WORK TO COMPLETE
Copy out the listing word for word, from the line with "The height and width of the screenshot is (450, 622)." to the line with "What do you see at coordinates (996, 38)", including both of those lines.

DATA IN THIS EXERCISE
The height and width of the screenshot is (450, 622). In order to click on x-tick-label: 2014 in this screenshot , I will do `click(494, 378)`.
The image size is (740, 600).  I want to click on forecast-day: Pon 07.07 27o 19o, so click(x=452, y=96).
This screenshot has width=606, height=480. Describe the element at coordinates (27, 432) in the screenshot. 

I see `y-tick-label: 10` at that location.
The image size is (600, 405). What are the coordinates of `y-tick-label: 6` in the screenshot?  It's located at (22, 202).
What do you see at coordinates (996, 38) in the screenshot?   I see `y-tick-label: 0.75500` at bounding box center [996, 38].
* * *
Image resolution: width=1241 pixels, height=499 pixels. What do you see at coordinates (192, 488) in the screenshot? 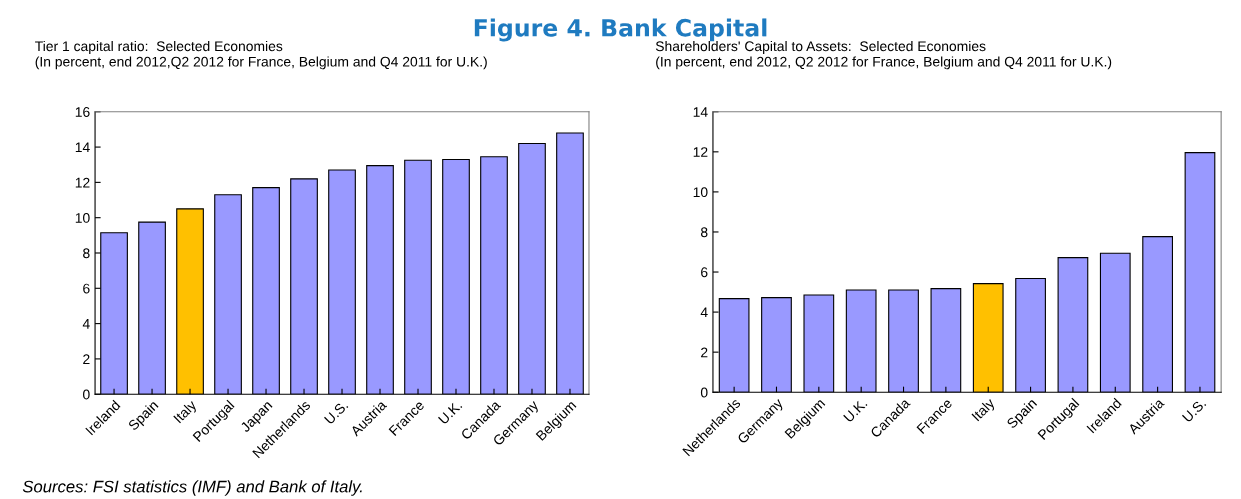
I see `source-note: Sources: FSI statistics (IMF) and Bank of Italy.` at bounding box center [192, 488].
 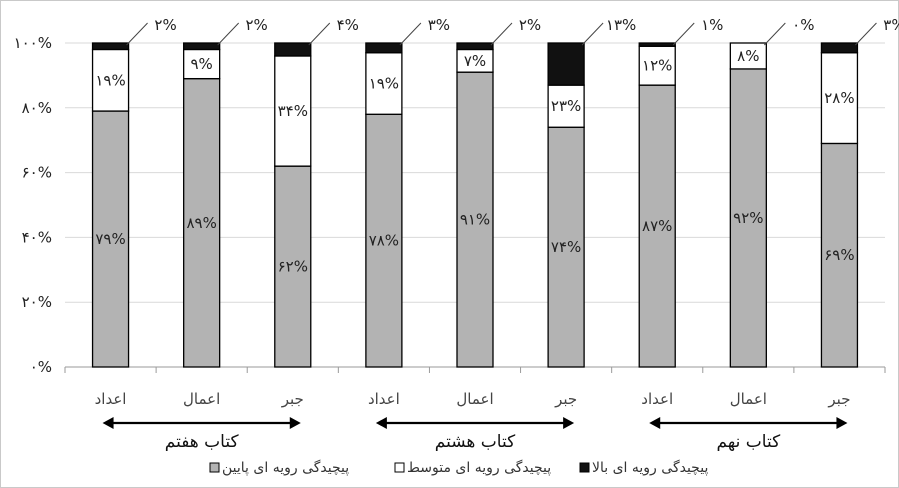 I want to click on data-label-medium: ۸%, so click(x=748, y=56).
--
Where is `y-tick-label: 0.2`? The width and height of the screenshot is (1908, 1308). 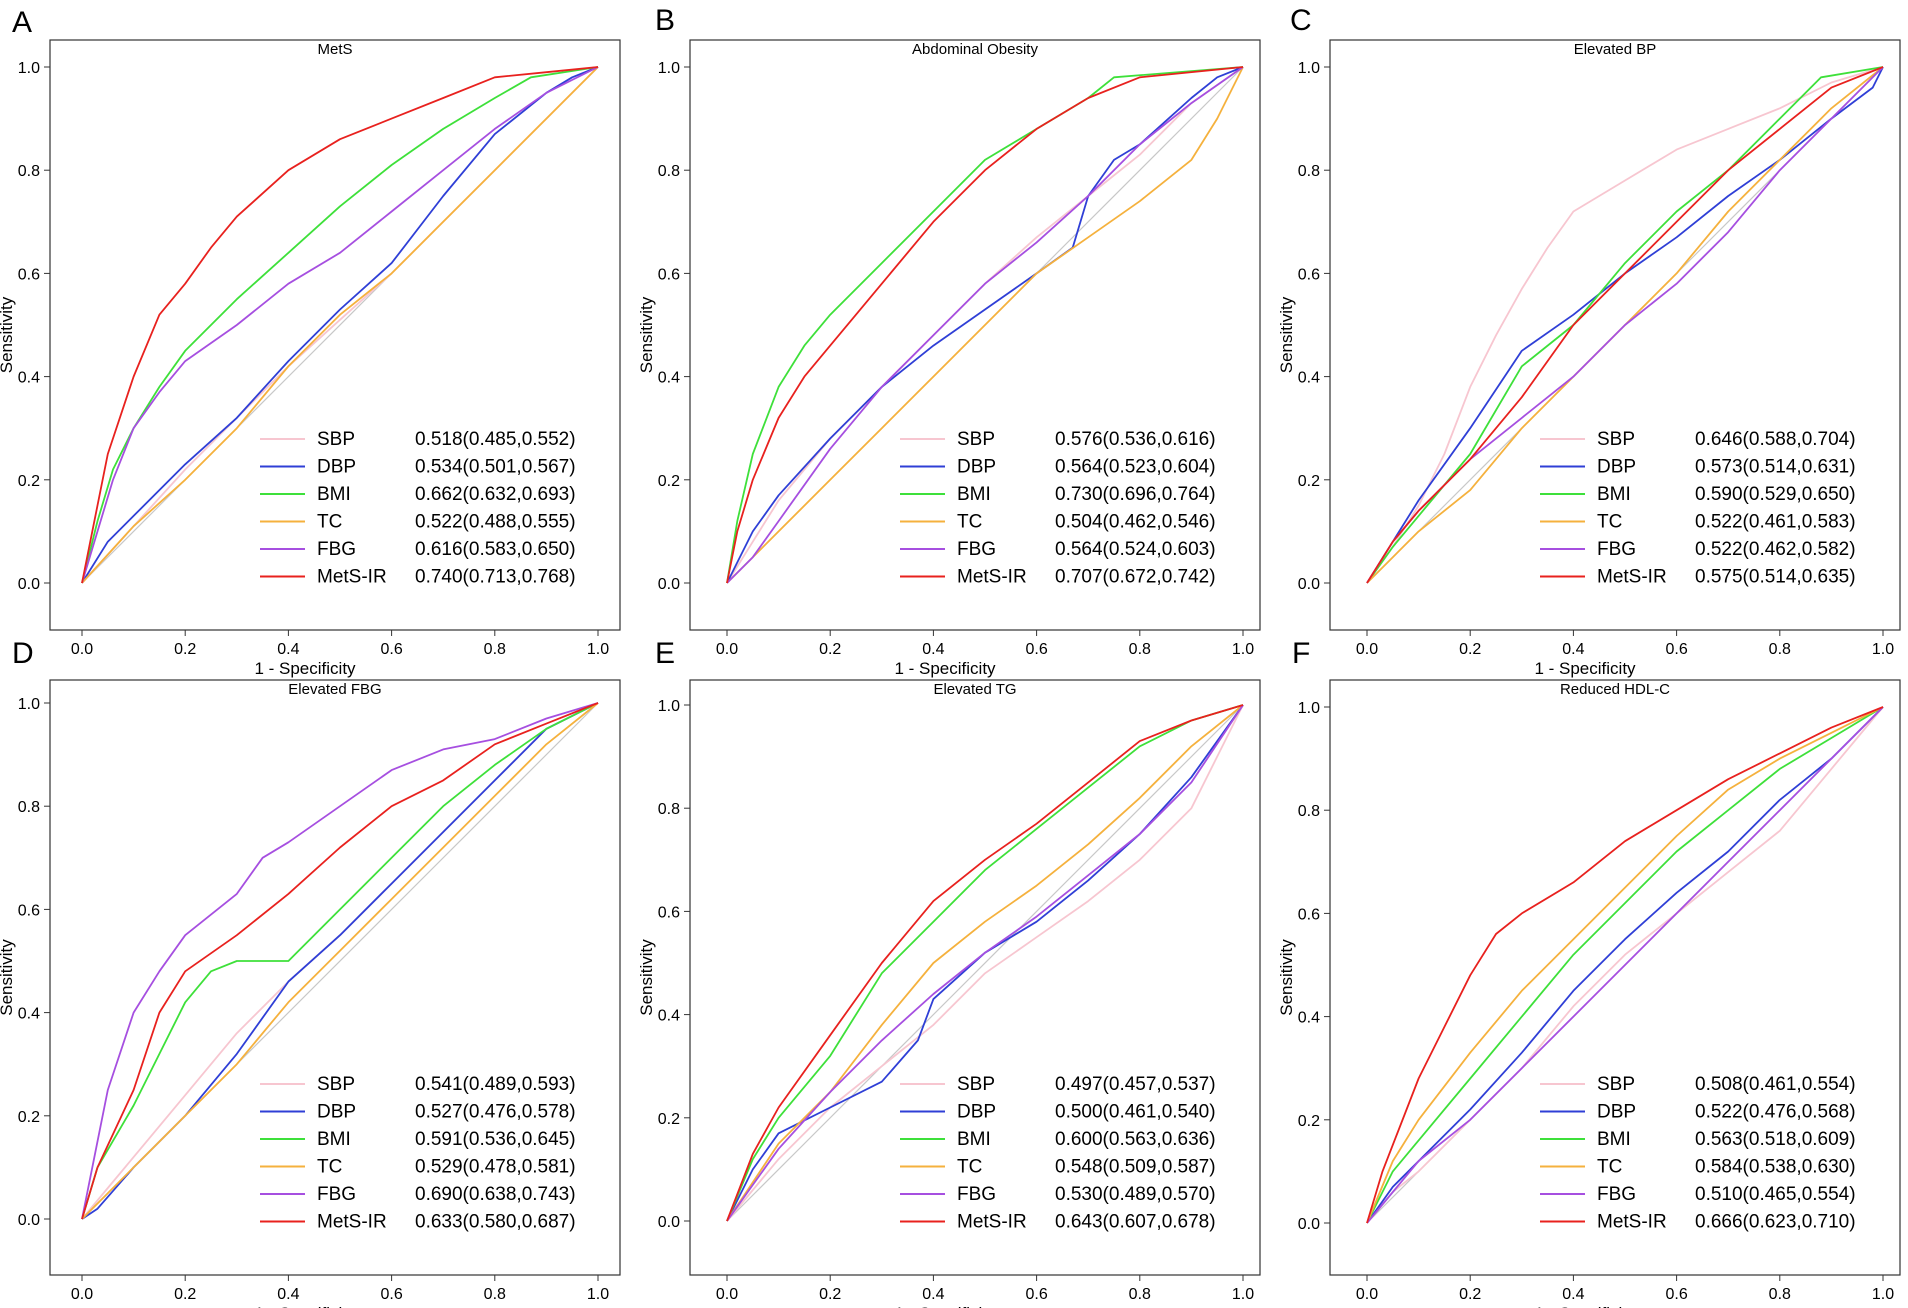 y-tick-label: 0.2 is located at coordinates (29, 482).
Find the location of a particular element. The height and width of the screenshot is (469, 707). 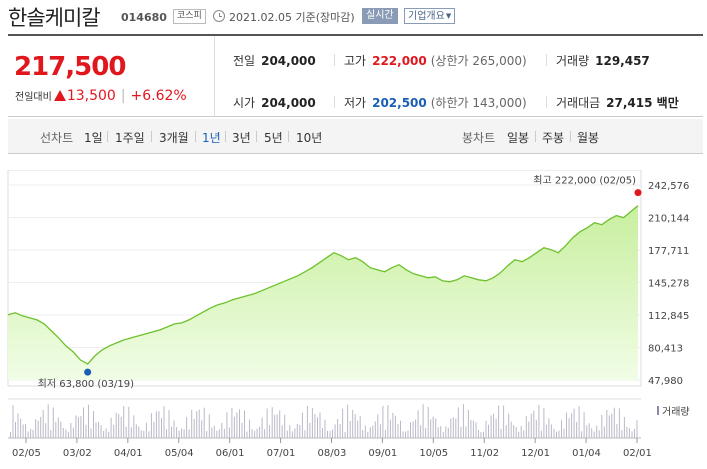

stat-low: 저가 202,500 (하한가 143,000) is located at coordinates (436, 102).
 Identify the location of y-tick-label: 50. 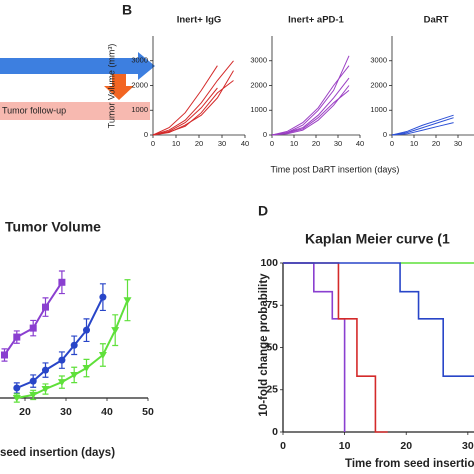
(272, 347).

ANSWER FOR THIS EXERCISE
The height and width of the screenshot is (450, 622). In order to click on x-tick-label: 2014 in this screenshot , I will do `click(494, 378)`.
The image size is (740, 600).  I want to click on forecast-day: Pon 07.07 27o 19o, so click(x=452, y=96).
This screenshot has width=606, height=480. Describe the element at coordinates (27, 432) in the screenshot. 

I see `y-tick-label: 10` at that location.
The image size is (600, 405). What are the coordinates of `y-tick-label: 6` in the screenshot?  It's located at (22, 202).
What do you see at coordinates (996, 38) in the screenshot?   I see `y-tick-label: 0.75500` at bounding box center [996, 38].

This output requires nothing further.